RECORDED DATA:
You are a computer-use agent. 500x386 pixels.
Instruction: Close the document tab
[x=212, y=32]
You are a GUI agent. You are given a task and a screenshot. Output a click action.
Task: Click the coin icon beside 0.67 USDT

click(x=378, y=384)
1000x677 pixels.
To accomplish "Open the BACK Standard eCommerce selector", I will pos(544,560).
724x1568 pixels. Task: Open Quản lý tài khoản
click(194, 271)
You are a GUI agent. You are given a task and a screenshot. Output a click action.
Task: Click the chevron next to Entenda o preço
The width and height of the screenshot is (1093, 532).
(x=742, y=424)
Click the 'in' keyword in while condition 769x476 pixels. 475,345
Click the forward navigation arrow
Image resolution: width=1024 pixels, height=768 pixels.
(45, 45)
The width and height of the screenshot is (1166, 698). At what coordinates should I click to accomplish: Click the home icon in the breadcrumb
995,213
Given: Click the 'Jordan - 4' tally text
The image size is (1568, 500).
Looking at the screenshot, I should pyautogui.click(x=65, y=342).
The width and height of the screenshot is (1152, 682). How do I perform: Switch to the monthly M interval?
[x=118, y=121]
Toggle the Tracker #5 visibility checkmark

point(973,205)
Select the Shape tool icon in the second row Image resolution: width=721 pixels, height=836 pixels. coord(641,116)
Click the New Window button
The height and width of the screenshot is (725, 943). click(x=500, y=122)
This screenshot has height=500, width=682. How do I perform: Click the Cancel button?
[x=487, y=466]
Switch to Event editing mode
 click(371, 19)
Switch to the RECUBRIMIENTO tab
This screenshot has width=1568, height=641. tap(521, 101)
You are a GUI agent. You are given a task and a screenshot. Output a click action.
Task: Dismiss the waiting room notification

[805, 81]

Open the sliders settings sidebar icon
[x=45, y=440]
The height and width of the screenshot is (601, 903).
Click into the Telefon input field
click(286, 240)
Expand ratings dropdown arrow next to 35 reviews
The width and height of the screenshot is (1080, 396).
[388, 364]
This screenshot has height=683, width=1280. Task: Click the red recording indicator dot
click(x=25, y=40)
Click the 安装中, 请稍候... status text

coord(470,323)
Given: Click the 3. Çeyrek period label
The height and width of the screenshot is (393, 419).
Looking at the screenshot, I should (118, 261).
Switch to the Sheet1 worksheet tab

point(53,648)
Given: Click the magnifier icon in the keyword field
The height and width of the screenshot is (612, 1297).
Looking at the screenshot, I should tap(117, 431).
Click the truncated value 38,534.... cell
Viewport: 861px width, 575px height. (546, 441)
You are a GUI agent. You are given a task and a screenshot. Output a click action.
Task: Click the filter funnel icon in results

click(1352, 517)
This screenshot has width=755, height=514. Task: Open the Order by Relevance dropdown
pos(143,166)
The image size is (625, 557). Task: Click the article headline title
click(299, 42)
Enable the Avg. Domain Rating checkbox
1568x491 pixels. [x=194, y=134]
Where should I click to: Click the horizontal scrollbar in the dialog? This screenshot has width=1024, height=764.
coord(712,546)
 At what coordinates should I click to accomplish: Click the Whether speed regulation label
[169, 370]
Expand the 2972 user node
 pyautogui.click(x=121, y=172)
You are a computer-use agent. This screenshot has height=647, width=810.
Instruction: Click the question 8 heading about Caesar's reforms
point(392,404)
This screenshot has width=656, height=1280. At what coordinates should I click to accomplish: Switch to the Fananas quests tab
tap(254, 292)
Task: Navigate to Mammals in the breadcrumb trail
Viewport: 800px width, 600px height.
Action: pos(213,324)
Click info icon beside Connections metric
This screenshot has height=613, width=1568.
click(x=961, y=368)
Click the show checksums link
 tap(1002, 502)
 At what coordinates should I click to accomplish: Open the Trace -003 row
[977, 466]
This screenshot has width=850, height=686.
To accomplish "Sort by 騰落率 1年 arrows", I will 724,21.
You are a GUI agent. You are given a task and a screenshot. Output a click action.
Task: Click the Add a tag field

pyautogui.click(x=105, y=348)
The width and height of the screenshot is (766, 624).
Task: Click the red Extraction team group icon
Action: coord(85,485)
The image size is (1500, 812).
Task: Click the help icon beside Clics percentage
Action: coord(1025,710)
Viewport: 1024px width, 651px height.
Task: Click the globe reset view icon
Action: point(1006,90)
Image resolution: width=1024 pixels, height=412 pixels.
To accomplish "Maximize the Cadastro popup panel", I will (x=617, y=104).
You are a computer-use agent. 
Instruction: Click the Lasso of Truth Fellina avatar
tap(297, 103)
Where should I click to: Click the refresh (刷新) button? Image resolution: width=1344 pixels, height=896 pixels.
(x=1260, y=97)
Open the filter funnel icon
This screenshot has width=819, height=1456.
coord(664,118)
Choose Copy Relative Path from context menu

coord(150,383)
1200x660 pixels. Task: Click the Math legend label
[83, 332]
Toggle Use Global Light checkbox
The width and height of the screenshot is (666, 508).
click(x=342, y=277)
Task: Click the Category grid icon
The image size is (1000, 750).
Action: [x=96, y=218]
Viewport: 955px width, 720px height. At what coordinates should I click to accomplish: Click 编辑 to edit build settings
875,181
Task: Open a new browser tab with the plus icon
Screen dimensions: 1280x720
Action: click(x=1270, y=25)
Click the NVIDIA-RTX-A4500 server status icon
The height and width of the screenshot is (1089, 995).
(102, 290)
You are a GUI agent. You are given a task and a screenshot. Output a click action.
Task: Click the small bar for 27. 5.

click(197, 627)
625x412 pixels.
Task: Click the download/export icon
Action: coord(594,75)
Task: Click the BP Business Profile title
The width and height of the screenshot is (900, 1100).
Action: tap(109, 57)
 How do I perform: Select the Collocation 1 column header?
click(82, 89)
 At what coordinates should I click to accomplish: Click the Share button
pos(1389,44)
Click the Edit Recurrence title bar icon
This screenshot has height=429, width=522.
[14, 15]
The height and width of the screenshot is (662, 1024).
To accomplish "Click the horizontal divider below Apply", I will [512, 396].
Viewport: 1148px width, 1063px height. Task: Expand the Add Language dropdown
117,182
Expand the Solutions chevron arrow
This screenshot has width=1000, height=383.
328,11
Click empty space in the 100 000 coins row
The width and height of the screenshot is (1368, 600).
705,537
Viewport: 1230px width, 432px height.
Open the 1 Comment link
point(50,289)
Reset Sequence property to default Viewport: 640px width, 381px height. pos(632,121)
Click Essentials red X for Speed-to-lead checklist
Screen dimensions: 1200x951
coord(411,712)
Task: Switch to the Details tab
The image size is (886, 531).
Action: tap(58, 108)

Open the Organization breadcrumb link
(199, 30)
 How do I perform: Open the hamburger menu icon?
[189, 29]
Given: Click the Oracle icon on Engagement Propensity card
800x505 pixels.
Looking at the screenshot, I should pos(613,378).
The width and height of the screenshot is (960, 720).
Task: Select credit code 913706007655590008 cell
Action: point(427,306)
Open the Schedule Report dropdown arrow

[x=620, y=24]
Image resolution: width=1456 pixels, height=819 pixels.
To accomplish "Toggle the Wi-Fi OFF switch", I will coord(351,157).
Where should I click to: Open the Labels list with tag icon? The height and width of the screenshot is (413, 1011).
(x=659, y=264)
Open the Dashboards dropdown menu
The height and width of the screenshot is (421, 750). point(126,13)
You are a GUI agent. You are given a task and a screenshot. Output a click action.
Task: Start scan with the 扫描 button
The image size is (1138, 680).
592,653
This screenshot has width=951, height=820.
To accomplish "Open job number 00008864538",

AIM OF THE EXERCISE:
Copy out the records above without altering anything.

ANSWER SECTION:
You are a computer-use agent. 500x386 pixels.
Instruction: Close the document tab
[x=212, y=32]
You are a GUI agent. You are given a task and a screenshot. Output a click action.
Task: Click the coin icon beside 0.67 USDT

click(x=378, y=384)
1000x677 pixels.
To accomplish "Open the BACK Standard eCommerce selector", I will pos(544,560).
724x1568 pixels. Task: Open Quản lý tài khoản
click(194, 271)
You are a GUI agent. You are given a task and a screenshot. Output a click action.
Task: Click the chevron next to Entenda o preço
The width and height of the screenshot is (1093, 532).
(x=742, y=424)
Click the 'in' keyword in while condition 769x476 pixels. 475,345
Click the forward navigation arrow
Image resolution: width=1024 pixels, height=768 pixels.
(45, 45)
The width and height of the screenshot is (1166, 698). At what coordinates should I click to accomplish: Click the home icon in the breadcrumb
995,213
Given: Click the 'Jordan - 4' tally text
The image size is (1568, 500).
Looking at the screenshot, I should pyautogui.click(x=65, y=342).
The width and height of the screenshot is (1152, 682). How do I perform: Switch to the monthly M interval?
[x=118, y=121]
Toggle the Tracker #5 visibility checkmark

point(973,205)
Select the Shape tool icon in the second row Image resolution: width=721 pixels, height=836 pixels. coord(641,116)
Click the New Window button
The height and width of the screenshot is (725, 943). click(x=500, y=122)
This screenshot has height=500, width=682. How do I perform: Click the Cancel button?
[x=487, y=466]
Switch to Event editing mode
 click(371, 19)
Switch to the RECUBRIMIENTO tab
This screenshot has width=1568, height=641. tap(521, 101)
You are a GUI agent. You are given a task and a screenshot. Output a click action.
Task: Dismiss the waiting room notification

[805, 81]

Open the sliders settings sidebar icon
[x=45, y=440]
The height and width of the screenshot is (601, 903).
Click into the Telefon input field
click(286, 240)
Expand ratings dropdown arrow next to 35 reviews
The width and height of the screenshot is (1080, 396).
[388, 364]
This screenshot has height=683, width=1280. Task: Click the red recording indicator dot
click(x=25, y=40)
Click the 安装中, 请稍候... status text

coord(470,323)
Given: Click the 3. Çeyrek period label
The height and width of the screenshot is (393, 419).
Looking at the screenshot, I should (118, 261).
Switch to the Sheet1 worksheet tab

point(53,648)
Given: Click the magnifier icon in the keyword field
The height and width of the screenshot is (612, 1297).
Looking at the screenshot, I should tap(117, 431).
Click the truncated value 38,534.... cell
Viewport: 861px width, 575px height. (546, 441)
You are a GUI agent. You are given a task and a screenshot. Output a click action.
Task: Click the filter funnel icon in results

click(1352, 517)
This screenshot has width=755, height=514. Task: Open the Order by Relevance dropdown
pos(143,166)
The image size is (625, 557). Task: Click the article headline title
click(299, 42)
Enable the Avg. Domain Rating checkbox
1568x491 pixels. [x=194, y=134]
Where should I click to: Click the horizontal scrollbar in the dialog? This screenshot has width=1024, height=764.
coord(712,546)
 At what coordinates should I click to accomplish: Click the Whether speed regulation label
[169, 370]
Expand the 2972 user node
 pyautogui.click(x=121, y=172)
You are a computer-use agent. This screenshot has height=647, width=810.
Instruction: Click the question 8 heading about Caesar's reforms
point(392,404)
This screenshot has width=656, height=1280. At what coordinates should I click to accomplish: Switch to the Fananas quests tab
tap(254, 292)
Task: Navigate to Mammals in the breadcrumb trail
Viewport: 800px width, 600px height.
Action: pos(213,324)
Click info icon beside Connections metric
This screenshot has height=613, width=1568.
click(x=961, y=368)
Click the show checksums link
 tap(1002, 502)
 At what coordinates should I click to accomplish: Open the Trace -003 row
[977, 466]
This screenshot has width=850, height=686.
To accomplish "Sort by 騰落率 1年 arrows", I will 724,21.
You are a GUI agent. You are given a task and a screenshot. Output a click action.
Task: Click the Add a tag field

pyautogui.click(x=105, y=348)
The width and height of the screenshot is (766, 624).
Task: Click the red Extraction team group icon
Action: coord(85,485)
The image size is (1500, 812).
Task: Click the help icon beside Clics percentage
Action: coord(1025,710)
Viewport: 1024px width, 651px height.
Task: Click the globe reset view icon
Action: point(1006,90)
Image resolution: width=1024 pixels, height=412 pixels.
To accomplish "Maximize the Cadastro popup panel", I will (x=617, y=104).
You are a computer-use agent. 
Instruction: Click the Lasso of Truth Fellina avatar
tap(297, 103)
Where should I click to: Click the refresh (刷新) button? Image resolution: width=1344 pixels, height=896 pixels.
(x=1260, y=97)
Open the filter funnel icon
This screenshot has width=819, height=1456.
coord(664,118)
Choose Copy Relative Path from context menu

coord(150,383)
1200x660 pixels. Task: Click the Math legend label
[83, 332]
Toggle Use Global Light checkbox
The width and height of the screenshot is (666, 508).
click(x=342, y=277)
Task: Click the Category grid icon
The image size is (1000, 750).
Action: [x=96, y=218]
Viewport: 955px width, 720px height. At what coordinates should I click to accomplish: Click 编辑 to edit build settings
875,181
Task: Open a new browser tab with the plus icon
Screen dimensions: 1280x720
Action: click(x=1270, y=25)
Click the NVIDIA-RTX-A4500 server status icon
The height and width of the screenshot is (1089, 995).
(102, 290)
You are a GUI agent. You are given a task and a screenshot. Output a click action.
Task: Click the small bar for 27. 5.

click(197, 627)
625x412 pixels.
Task: Click the download/export icon
Action: coord(594,75)
Task: Click the BP Business Profile title
The width and height of the screenshot is (900, 1100).
Action: tap(109, 57)
 How do I perform: Select the Collocation 1 column header?
click(82, 89)
 At what coordinates should I click to accomplish: Click the Share button
pos(1389,44)
Click the Edit Recurrence title bar icon
This screenshot has height=429, width=522.
[14, 15]
The height and width of the screenshot is (662, 1024).
To accomplish "Click the horizontal divider below Apply", I will [512, 396].
Viewport: 1148px width, 1063px height. Task: Expand the Add Language dropdown
117,182
Expand the Solutions chevron arrow
This screenshot has width=1000, height=383.
328,11
Click empty space in the 100 000 coins row
The width and height of the screenshot is (1368, 600).
705,537
Viewport: 1230px width, 432px height.
Open the 1 Comment link
point(50,289)
Reset Sequence property to default Viewport: 640px width, 381px height. pos(632,121)
Click Essentials red X for Speed-to-lead checklist
Screen dimensions: 1200x951
coord(411,712)
Task: Switch to the Details tab
The image size is (886, 531).
Action: tap(58, 108)

Open the Organization breadcrumb link
(199, 30)
 How do I perform: Open the hamburger menu icon?
[189, 29]
Given: Click the Oracle icon on Engagement Propensity card
800x505 pixels.
Looking at the screenshot, I should pos(613,378).
The width and height of the screenshot is (960, 720).
Task: Select credit code 913706007655590008 cell
Action: point(427,306)
Open the Schedule Report dropdown arrow

[x=620, y=24]
Image resolution: width=1456 pixels, height=819 pixels.
To accomplish "Toggle the Wi-Fi OFF switch", I will coord(351,157).
Where should I click to: Open the Labels list with tag icon? The height and width of the screenshot is (413, 1011).
(x=659, y=264)
Open the Dashboards dropdown menu
The height and width of the screenshot is (421, 750). point(126,13)
You are a GUI agent. You are given a task and a screenshot. Output a click action.
Task: Start scan with the 扫描 button
The image size is (1138, 680).
592,653
This screenshot has width=951, height=820.
To accomplish "Open job number 00008864538",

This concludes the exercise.